Our company recently bought another company. The bought company already has it's own AD forest and it's own Azure tenant. We want now to bring everyone on the same tenant.
The current setup is like this:
The request is to have everyone on Tenant A. Everything from Tenant B will be migrated to Tenant A. We have already done this process in the past. Usually we created new user accounts in Forest A, which got synced to Tenant A and thus we had objects on Tenant A onto which migrate all the stuff from the other tenant.
But this time instead of creating new user accounts on Tenant A, the managements wants to use the ability to sync one AD Forest to multiple tenants thus creating the accounts and having exactly the same credentials and keeping the other companies access to their AD forest.
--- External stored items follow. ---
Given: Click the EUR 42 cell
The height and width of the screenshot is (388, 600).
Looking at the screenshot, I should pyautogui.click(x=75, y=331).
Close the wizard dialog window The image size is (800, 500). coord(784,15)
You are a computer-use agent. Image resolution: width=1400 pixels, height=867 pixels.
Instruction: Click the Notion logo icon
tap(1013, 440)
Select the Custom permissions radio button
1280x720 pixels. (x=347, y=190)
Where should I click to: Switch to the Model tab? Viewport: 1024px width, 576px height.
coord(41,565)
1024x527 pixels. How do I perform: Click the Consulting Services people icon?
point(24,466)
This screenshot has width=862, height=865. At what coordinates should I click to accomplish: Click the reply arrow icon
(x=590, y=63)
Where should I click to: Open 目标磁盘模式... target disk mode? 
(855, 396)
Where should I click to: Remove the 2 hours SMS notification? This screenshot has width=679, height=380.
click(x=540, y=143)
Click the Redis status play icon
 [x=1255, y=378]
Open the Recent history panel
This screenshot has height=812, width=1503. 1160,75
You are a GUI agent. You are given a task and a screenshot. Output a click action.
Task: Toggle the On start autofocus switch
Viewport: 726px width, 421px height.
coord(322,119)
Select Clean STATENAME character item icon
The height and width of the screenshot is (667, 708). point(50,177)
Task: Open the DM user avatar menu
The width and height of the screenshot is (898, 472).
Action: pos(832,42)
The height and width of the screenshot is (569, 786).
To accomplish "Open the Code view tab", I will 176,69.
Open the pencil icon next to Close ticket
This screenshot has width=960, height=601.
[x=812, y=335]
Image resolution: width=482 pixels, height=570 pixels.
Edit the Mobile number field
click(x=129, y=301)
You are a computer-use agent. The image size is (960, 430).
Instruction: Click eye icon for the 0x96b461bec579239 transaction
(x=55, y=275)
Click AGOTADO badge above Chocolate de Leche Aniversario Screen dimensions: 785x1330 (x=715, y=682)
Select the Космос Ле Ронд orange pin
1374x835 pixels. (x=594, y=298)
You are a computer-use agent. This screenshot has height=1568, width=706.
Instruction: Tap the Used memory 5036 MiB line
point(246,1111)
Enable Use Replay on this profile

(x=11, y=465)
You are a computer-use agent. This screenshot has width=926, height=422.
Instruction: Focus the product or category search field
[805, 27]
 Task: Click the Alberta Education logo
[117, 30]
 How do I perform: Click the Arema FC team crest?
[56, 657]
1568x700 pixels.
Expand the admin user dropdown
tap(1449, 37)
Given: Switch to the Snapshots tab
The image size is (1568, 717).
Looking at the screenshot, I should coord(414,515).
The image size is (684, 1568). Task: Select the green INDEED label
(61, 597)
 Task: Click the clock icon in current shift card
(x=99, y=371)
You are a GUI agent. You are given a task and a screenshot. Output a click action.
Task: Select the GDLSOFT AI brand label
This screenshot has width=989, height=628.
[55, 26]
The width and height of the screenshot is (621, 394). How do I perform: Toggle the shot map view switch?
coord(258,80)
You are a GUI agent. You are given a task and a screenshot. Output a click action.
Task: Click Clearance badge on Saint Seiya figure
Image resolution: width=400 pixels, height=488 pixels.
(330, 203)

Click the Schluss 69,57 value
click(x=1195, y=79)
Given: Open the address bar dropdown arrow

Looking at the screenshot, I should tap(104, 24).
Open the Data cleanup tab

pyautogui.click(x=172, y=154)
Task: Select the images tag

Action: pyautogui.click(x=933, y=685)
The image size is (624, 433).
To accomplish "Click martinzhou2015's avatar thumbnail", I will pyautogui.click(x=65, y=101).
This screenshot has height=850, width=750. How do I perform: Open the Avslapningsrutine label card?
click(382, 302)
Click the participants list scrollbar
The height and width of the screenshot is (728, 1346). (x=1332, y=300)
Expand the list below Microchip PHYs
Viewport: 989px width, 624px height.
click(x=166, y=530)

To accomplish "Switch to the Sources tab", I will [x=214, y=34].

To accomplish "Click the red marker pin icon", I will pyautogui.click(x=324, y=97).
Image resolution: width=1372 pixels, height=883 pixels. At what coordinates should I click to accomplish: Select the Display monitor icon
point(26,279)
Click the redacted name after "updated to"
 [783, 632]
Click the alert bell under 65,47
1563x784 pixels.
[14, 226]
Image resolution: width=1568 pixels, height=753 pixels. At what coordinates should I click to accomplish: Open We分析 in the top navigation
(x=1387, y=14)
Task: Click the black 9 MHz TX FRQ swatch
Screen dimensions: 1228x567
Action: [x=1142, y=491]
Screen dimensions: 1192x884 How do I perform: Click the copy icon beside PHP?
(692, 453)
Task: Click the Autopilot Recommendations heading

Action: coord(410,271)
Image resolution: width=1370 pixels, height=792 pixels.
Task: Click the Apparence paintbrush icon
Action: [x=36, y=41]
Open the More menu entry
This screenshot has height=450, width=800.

So the next step would be like this:
And once everything is migrated onto Tenant A it will be like this:
So the questions are:
1. In the "One AD to multiple tenants" scenario only one tenant can have the Exchange hybrid. In our case the Agent A (syncing Forest A and Forest B) has the Exchange Hybrid Deployment enabled. Can we use the same agent to have Forest C synced to Tenant A, but without Exchange Hybrid? Or do we need to create a third agent that sync Forest C to Tenant A, but without Exchange Hybrid?
2. Since DomainC.com will be moved from Tenant C to Tenant A during migration it will not be a verified domain on Tenant A before that. So every user we sync from Forest C will be as *** Email address is removed for privacy *** even though on the forest they are *** Email address is removed for privacy ***. Once DomainC.com becomes verified on Tenant A, will the UPN suffix for these users change from @TenantA.onmicrosoft.com to @DomainC.com automatically with the first sync after the domain is verified or will it remain @TenantA.onmicrosoft.com? If it remains that way - how could be manually change that afterwards?